Он пытался уснуть, но не мог. Его одолевала бессонница. Это была не обычная бессонница, а что-то вроде беспричинно разыгравшегося аппетита. Он долго-долго лежал в постели, слушая скрип окна и шепот горячего ветра, потом встал, оделся и вышел из комнаты.
Было уже за полночь. Шаги Айзека гулко отдавались в пустых коридорах, на деревянной лестнице. Все наверняка уже спали, за исключением Тэйры. Доктор Тэйра — сухощавая бледная старушка — была по профессии историком. Она почти ни с кем не общалась, редко выходила из своей комнаты и говорила, что ей лучше всего читается по ночам. Но, если она и не спала, то вряд ли слышала, как Айзек проскользнул мимо ее двери. Он спустился в зал и вышел во двор. Никто его не заметил.

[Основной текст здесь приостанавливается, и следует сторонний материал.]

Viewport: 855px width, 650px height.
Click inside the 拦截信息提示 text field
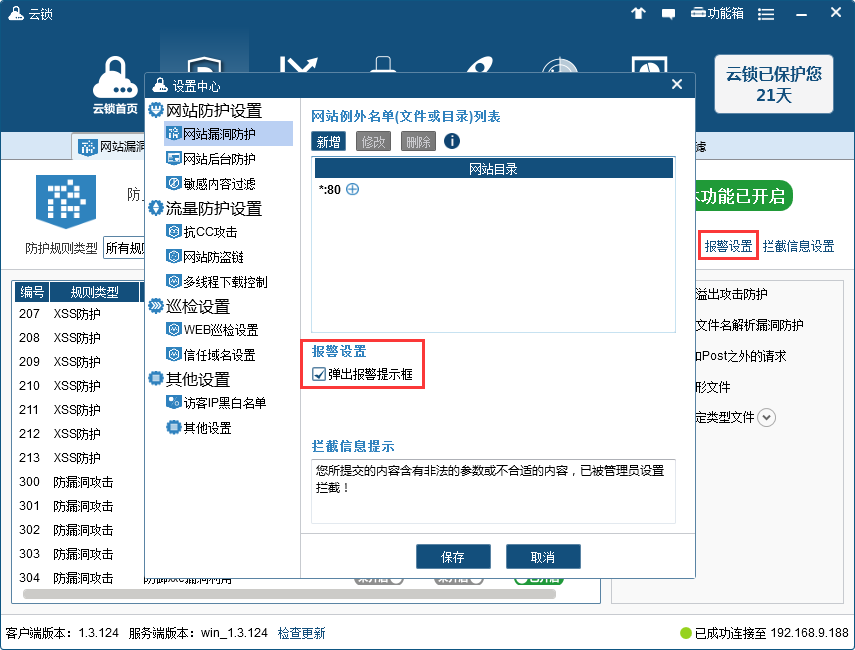click(x=490, y=490)
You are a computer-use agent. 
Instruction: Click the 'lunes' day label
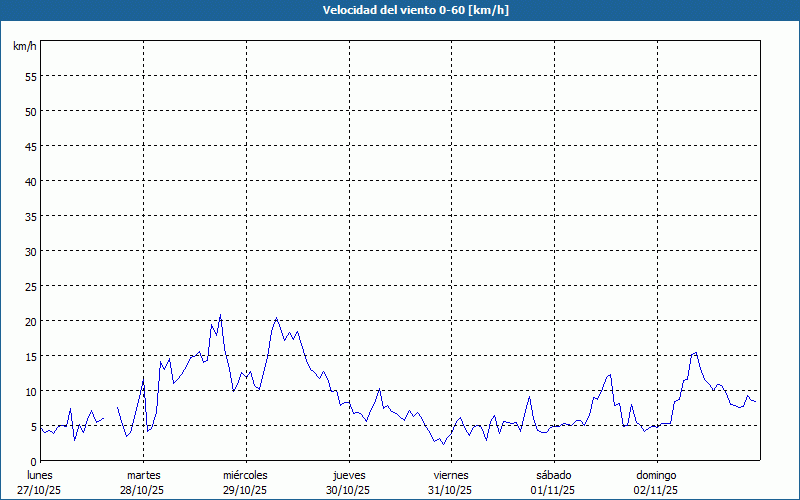pyautogui.click(x=40, y=475)
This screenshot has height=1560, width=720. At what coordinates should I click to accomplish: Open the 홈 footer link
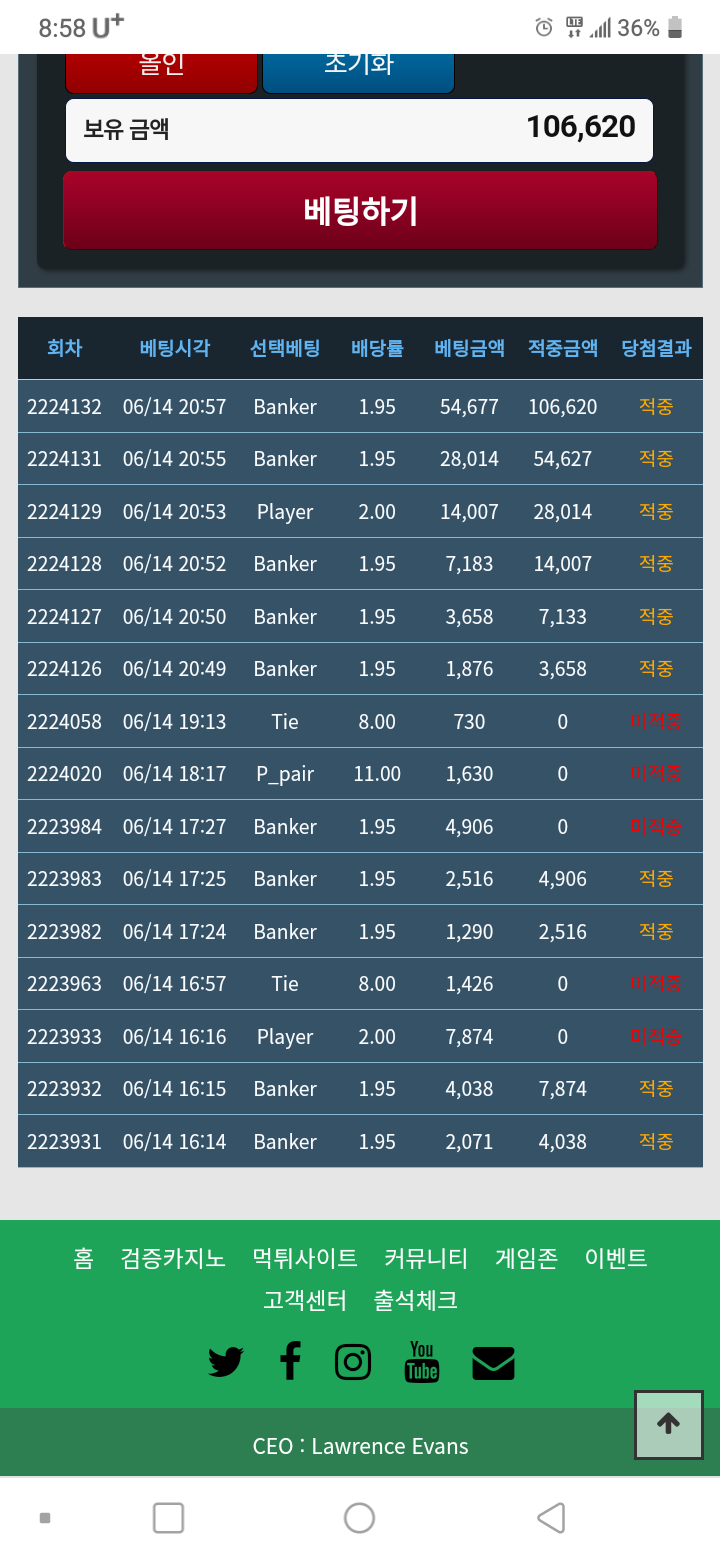coord(83,1258)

Под ногами поскрипывал песок. Над горами на востоке светилась маленькая, потускневшая от пыли луна. Айзек старался ступать как можно осторожнее, но ему ничего не стоило найти дорогу и с закрытыми глазами — окрестности поселка были знакомы ему как свои пять пальцев. Он открыл скрипучие ворота и пошел по направлению к пустыне. Если дома у него еще оставались некоторые сомнения, то сейчас ветер развеял их без остатка.
Его тень простиралась перед ним, как стрела. Ни дорог, ни тропинок здесь не было — только каменистая пустыня и невысокие волнистые взгорья. Но он точно знал, в каком направлении следует идти. Так бывает, когда решаешь нудную задачку по математике и вдруг находишь ответ. Ему хотелось избавиться от шума собственных мыслей, раствориться в звуках, исходящих из темноты, — в скрипе гальки под ногами, напоминающем шуршание наждачной бумаги, посвистах ветра, шорохах мелких ночных существ, добывающих себе пропитание в темноте. Он брел по пустыне в блаженном состоянии совершенной опустошенности.

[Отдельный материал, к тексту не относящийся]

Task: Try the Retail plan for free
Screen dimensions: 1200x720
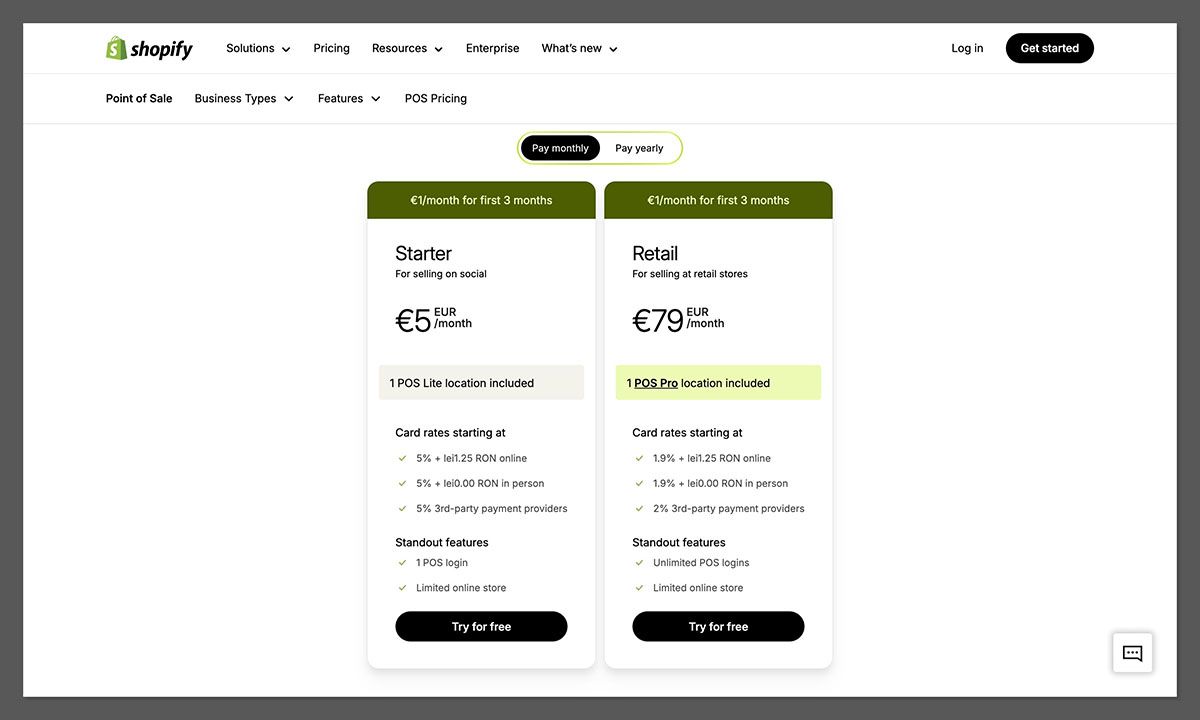Action: coord(718,626)
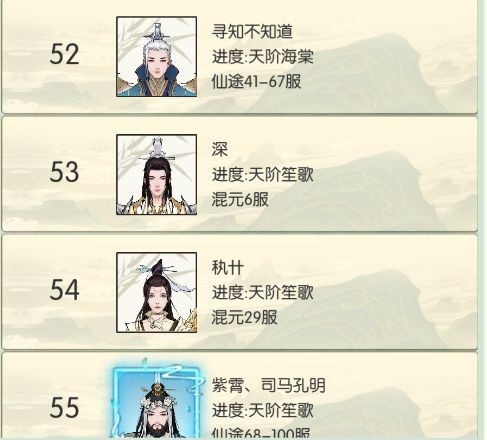This screenshot has width=487, height=440.
Task: Select rank number 55
Action: (64, 408)
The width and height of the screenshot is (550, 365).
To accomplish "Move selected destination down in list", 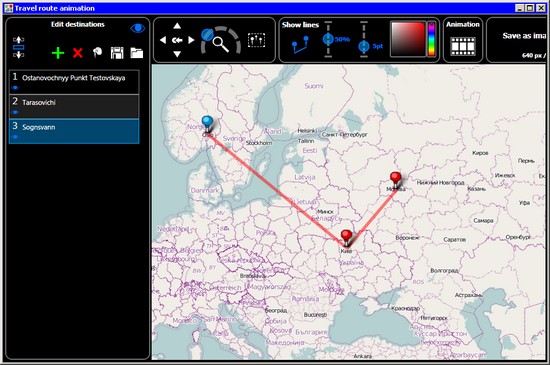I will tap(18, 55).
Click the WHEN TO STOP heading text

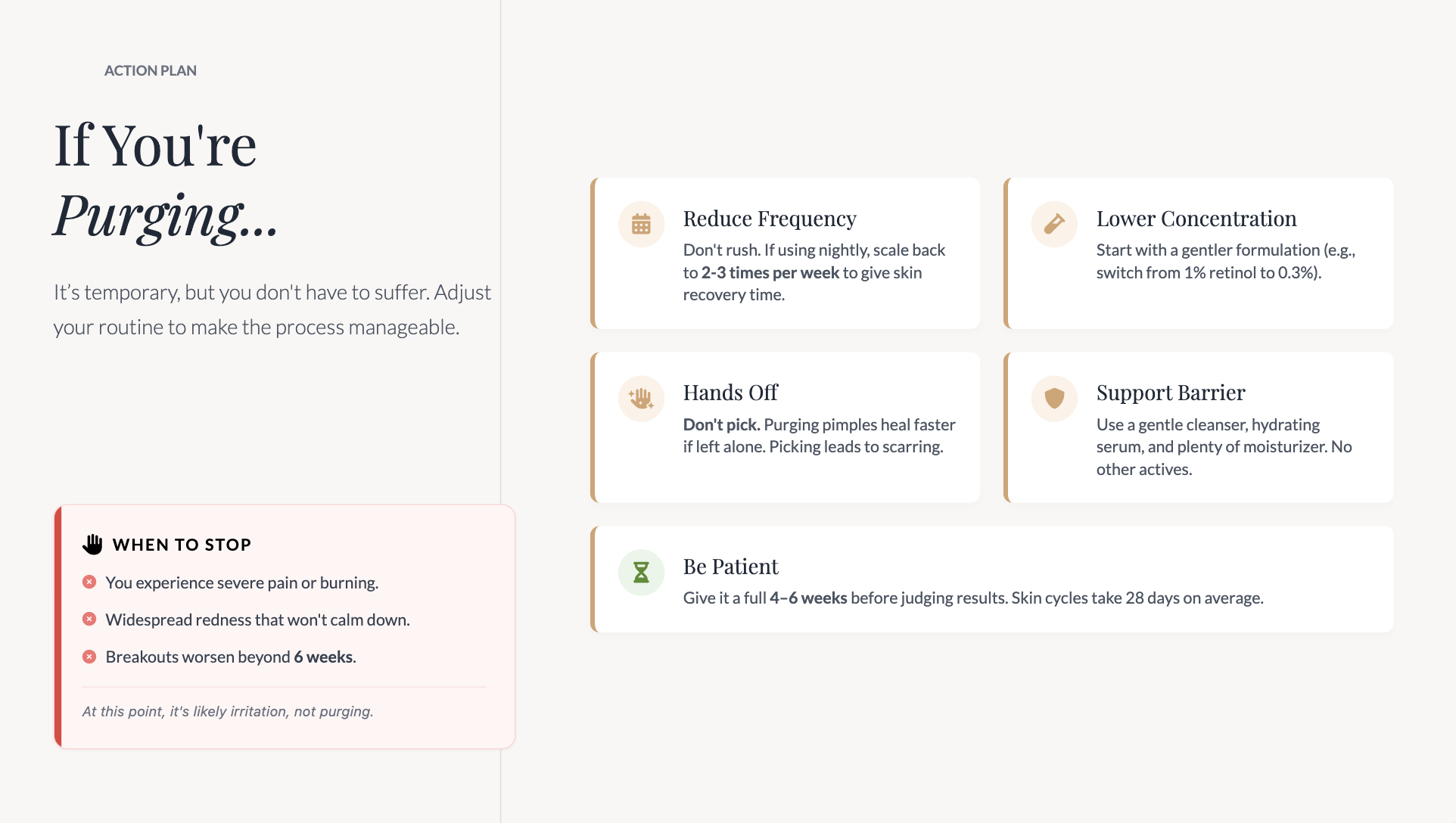[x=182, y=545]
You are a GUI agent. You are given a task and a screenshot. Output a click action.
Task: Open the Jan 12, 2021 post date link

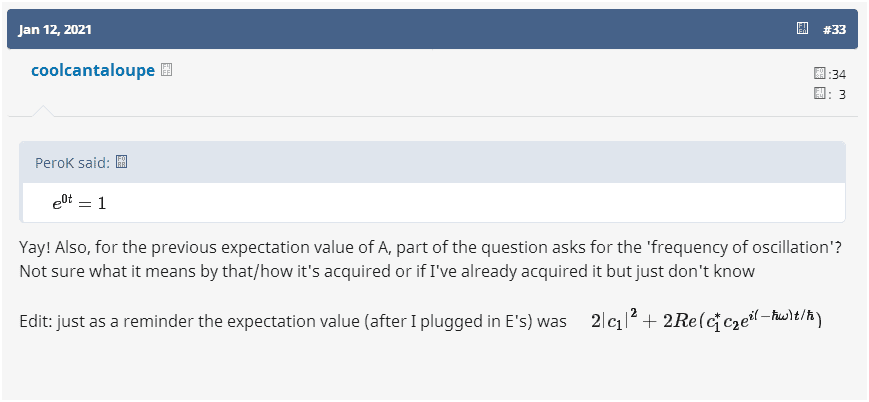55,29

Так он шел и шел, забыв о доме, потеряв счет времени, пока не увидел розу.
Он испугался и тотчас опомнился.
Неужели он уснул на ходу? Когда он выходил из дому, луна была над горами на востоке, а сейчас она висела над равниной на западе, крохотная, словно фонарик сторожа. Тем временем успело здорово похолодать, хотя Айзеку было жарко. Он вдруг почувствовал себя обессилевшим вконец.
Он взглянул на луну. Потом опять на розу, что росла у него под ногами.
«Роза» — это слово первым пришло ему в голову при виде толстого стержня, торчащего из песка, увенчанного стекловидной малиновой луковицей, которая в лунном свете вполне могла бы сойти за цветок. Но, конечно, это был не настоящий цветок. Цветы не растут поодиночке в пустыне, и у них не бывает лепестков из чего-то вроде полупрозрачных красных кристаллов.